Supplied data Block Start

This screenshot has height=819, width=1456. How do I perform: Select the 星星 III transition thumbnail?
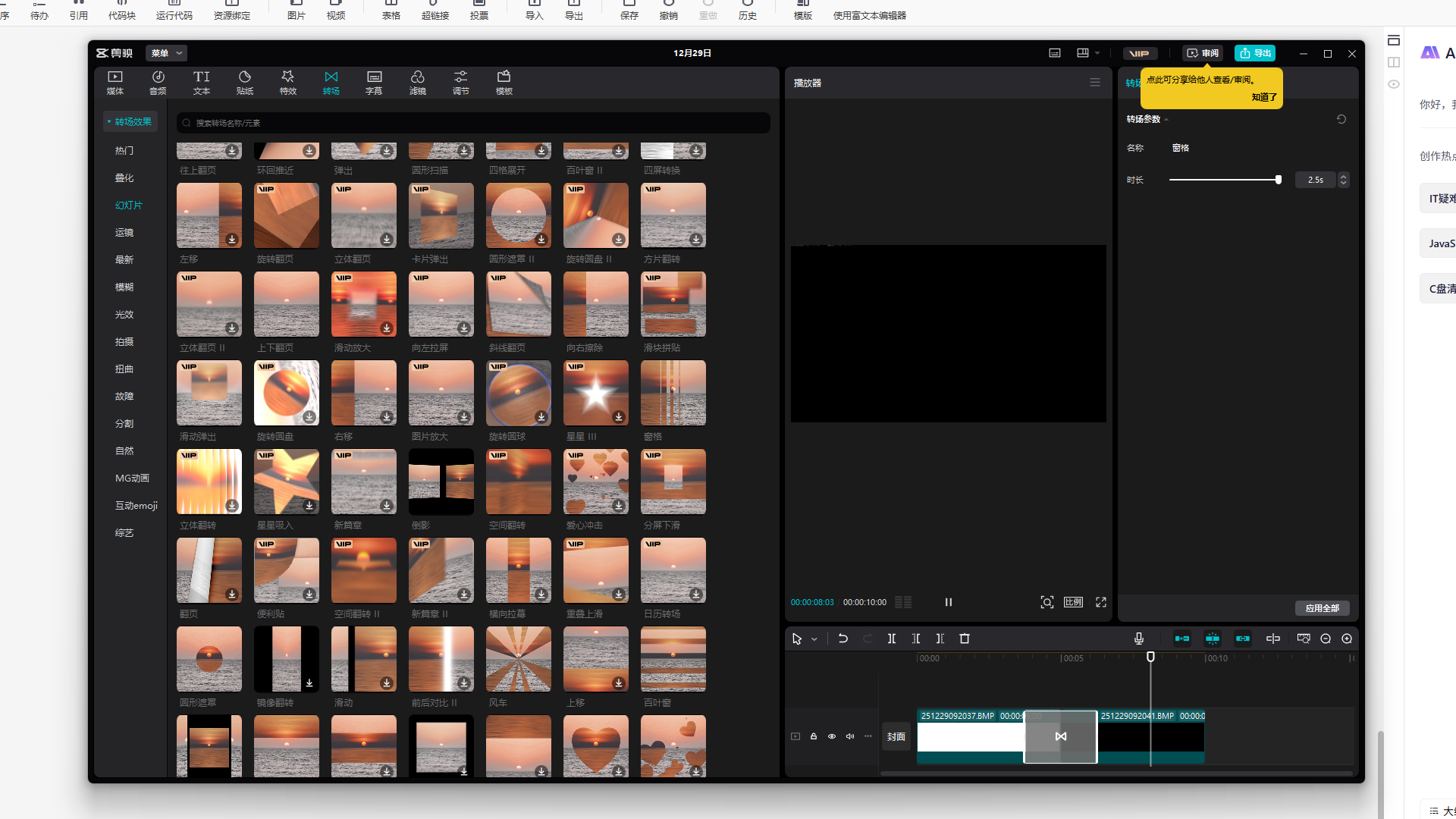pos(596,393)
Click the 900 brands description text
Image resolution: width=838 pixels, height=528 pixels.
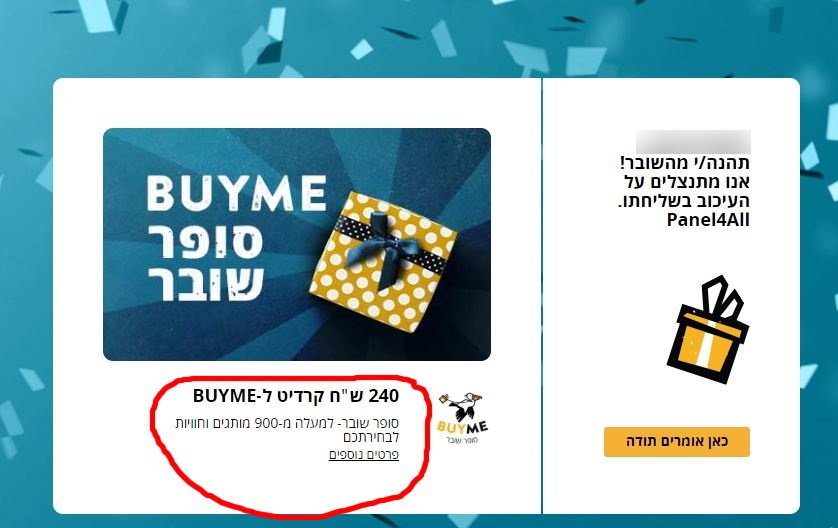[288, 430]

Supplied data Block End

**Exercise details:** Exactly as written, restate all of the data, leaving out the images.

**Exercise solution:**
This screenshot has height=819, width=1456. How do I perform: Select the 星星 III transition thumbnail?
pos(596,393)
Click the 900 brands description text
Image resolution: width=838 pixels, height=528 pixels.
[288, 430]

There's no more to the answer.